Fed’s regional bank survey finds gains in most areas

Most areas of the country reported slight economic improvement in September and early October, according to a Federal Reserve survey of its 12 bank regions. But several regions said a hazier economic outlook is making businesses more cautious and holding back their spending.

The Fed said Wednesday that consumer spending rose slightly in most districts. Manufacturing also rebounded, particularly in the auto industry, which has been hampered since the March 11 earthquake in Japan.

Still, in some regions, businesses outside the auto industry reported a weaker and more uncertain outlook, which raised caution and weighed on those companies’ spending plans.
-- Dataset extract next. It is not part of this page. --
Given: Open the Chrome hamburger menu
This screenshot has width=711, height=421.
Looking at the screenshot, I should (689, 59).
Citigroup agrees to settle fraud case for $285 million

Citigroup has agreed to pay $285 million to settle civil fraud charges that it misled buyers of a complex mortgage investment just as the housing market was starting to collapse.

The Securities and Exchange Commission said Wednesday that the big Wall Street bank bet against the investment in 2007 and made $160 million in fees and profits. Investors lost millions.
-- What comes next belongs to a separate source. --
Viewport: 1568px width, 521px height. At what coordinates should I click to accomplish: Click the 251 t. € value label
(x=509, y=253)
Citigroup neither admitted nor denied the SEC’s allegations in the settlement.

The penalty is the biggest involving a Wall Street firm accused of misleading investors before the financial crisis since Goldman Sachs & Co. paid $550 million to settle similar charges last year.

Fuel costs trump fare hike as American absorbs loss

Even higher fares couldn’t pull American Airlines out of its financial nose dive.

American’s parent, AMR Corp., lost $162 million in the third quarter, hurt by a 40 percent jump in fuel costs that wiped out higher revenue from increased fares and passenger fees. It was the company’s 14th losing quarter in the last 16.

Even in an industry known for its poor financial track record, American stands out. It has too many gas-guzzling planes and the most expensive work force among major U.S. carriers.

AMR spent $2.3 billion on fuel, which easily topped wages and benefits as its biggest expense and undermined American’s average fare increase of 7 percent in the quarter.

Morgan Stanley reports $2.2 billion quarterly gain

Morgan Stanley emerged from the tumultuous third quarter in better shape than most of its Wall Street rivals.

While other banks reported declines in trading and advisory revenue, Morgan Stanley increased its income from advising companies on deals and trading for its clients. The New York investment bank said Wednesday it earned $2.2 billion in the period, which also included a big accounting gain.

Morgan Stanley’s results were in striking contrast to its chief rival Goldman Sachs, which reported a $428 million net loss Tuesday.

The quarter was marked by heavy turbulence in financial markets, brought on by the debt crisis in Europe and a downgrade of the U.S. government’s credit rating.